Exome sequencing of parent-offspring trios is a popular strategy for identifying causative genetic variants in children with rare diseases. This method owes its strength to the leveraging of inheritance information, which facilitates de novo variant calling, inference of compound heterozygosity, and the identification of inheritance anomalies. Uniparental disomy describes the inheritance of a homologous chromosome pair from only one parent. This aberration is important to detect in genetic disease studies because it can result in imprinting disorders and recessive diseases. We have developed a software tool to detect uniparental disomy from child-mother-father genotype data that uses a binomial test to identify chromosomes with a significant burden of uniparentally inherited genotypes. This tool is the first to read VCF-formatted genotypes, to perform integrated copy number filtering, and to use a statistical test inherently robust for use in platforms of varying genotyping density and noise characteristics. Simulations demonstrated superior accuracy compared with previously developed approaches. We implemented the method on 1057 trios from the Deciphering Developmental Disorders project, a trio-based rare disease study, and detected six validated events, a significant enrichment compared with the population prevalence of UPD (1 in 3500), suggesting that most of these events are pathogenic. One of these events represents a known imprinting disorder, and exome analyses have identified rare homozygous candidate variants, mainly in the isodisomic regions of UPD chromosomes, which, among other variants, provide targets for further genetic and functional evaluation.

Figure 1.

Study workflow. The study consisted of three main steps: data preparation, UPD detection, and candidate variant analysis. In the data preparation stage, we collected informative genotypes seen in all members of each trio. Either a multi-sample trio VCF or three single-sample VCFs can be used as input; the latter requires the annotation of homozygous reference genotypes, not usually encoded in single-sample VCF files. In the UPD detection stage, we selected trios containing a proband chromosome with an enrichment of UPD-informative genotypes.

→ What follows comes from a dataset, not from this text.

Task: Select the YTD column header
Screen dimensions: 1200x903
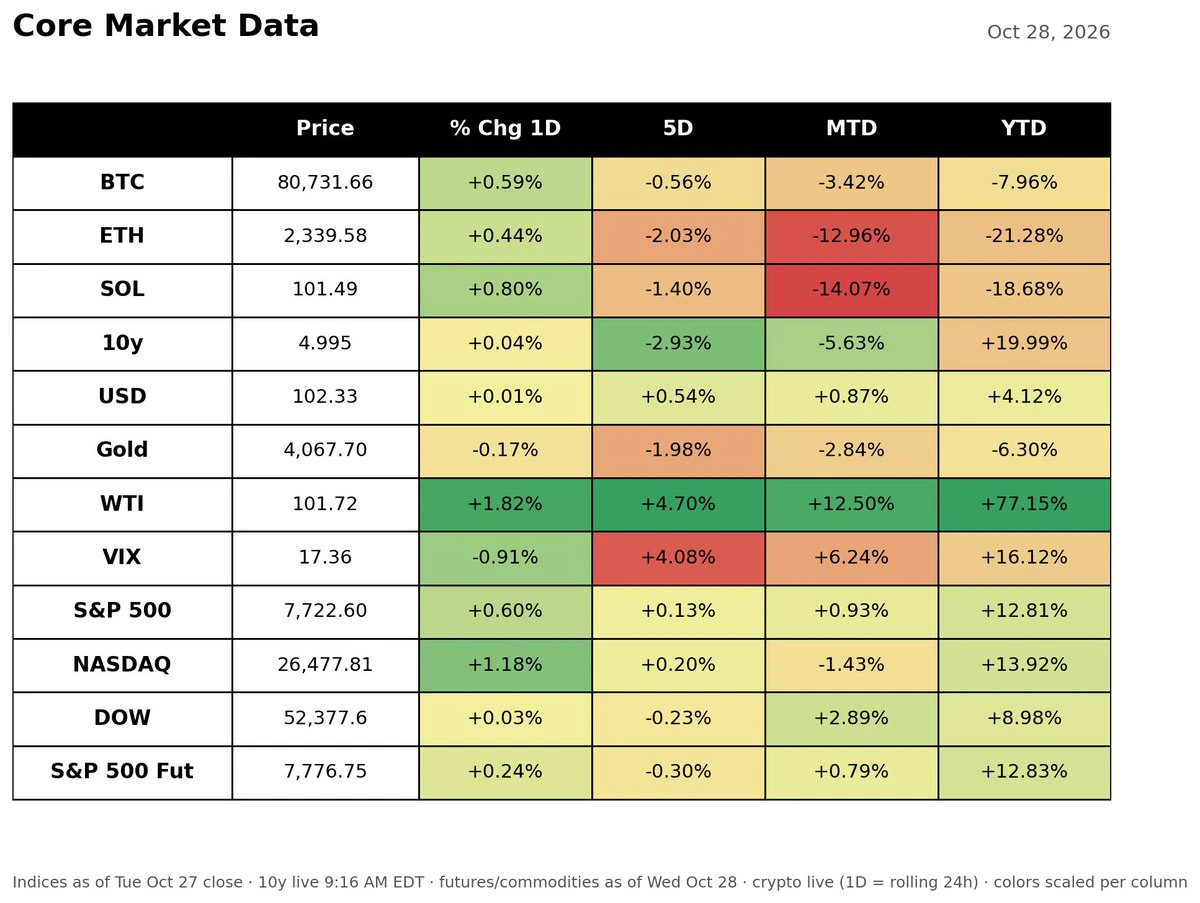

Exomes (five) available for samples with a detected UPD event were selected for the candidate workup analysis, in which we attempted to find rare protein-altering variants that may manifest in the proband’s phenotypes.

Figure 2.

Sensitivity of UPD detection simulations. Simulations to assess sensitivity of UPD detections at different sizes, from different data sources. (iUPD) Isodisomy; (hUPD) heterodisomy.

Figure 3.

Sensitivity comparisons. Simulations were performed to measure the sensitivity of detecting introduced UPD events from SNP and exome data, ranging in size from 1 Mb to chromosomal.

Figure 4.

Specificity comparisons. Simulations on normal SNP and exome samples were compared to measure the proportion of samples without UPD detections.

Figure 5.

Receiver operator characteristic curve comparing UPD detection accuracy. Accuracy of UPD detection at different simulated UPD sizes. (dio) UPDio; (tool) UPDtool; (trio) SNPtrio.

Figure 6.

DDD UPD P-value distributions. Distribution of the –log₁₀ P-values for UPD detections from different data sources, with or without CNV data. Presence of sample-specific CNV data increases the proportion of extremely significant events and decreases the proportion of marginally significant events. P-value minimum truncated to 1 × 10⁻¹⁰⁰.

Figure 7.

UPD example plot. A plot of QC-passing proband genotypes on each autosome. The position and color reflect zygosity (homozygous, heterozygous) and informative state (biparental inheritance, maternal isodisomy, maternal heterodisomy or isodisomy, paternal isodisomy, paternal heterodisomy or isodisomy). The figure displays each chromosome ideogram. Each chromosome has an x-axis (chromosome position) and y-axis (zygosity, and informative event type). In this case, the UPD event for chromosome 2 is depicted with a mixture of dark-green points (maternal isodisomy) and light-green points (maternal isodisomy or maternal heterodisomy). The zygosity row demonstrates homozygosity along the entirety of the chromosome, reflecting the complete isodisomy.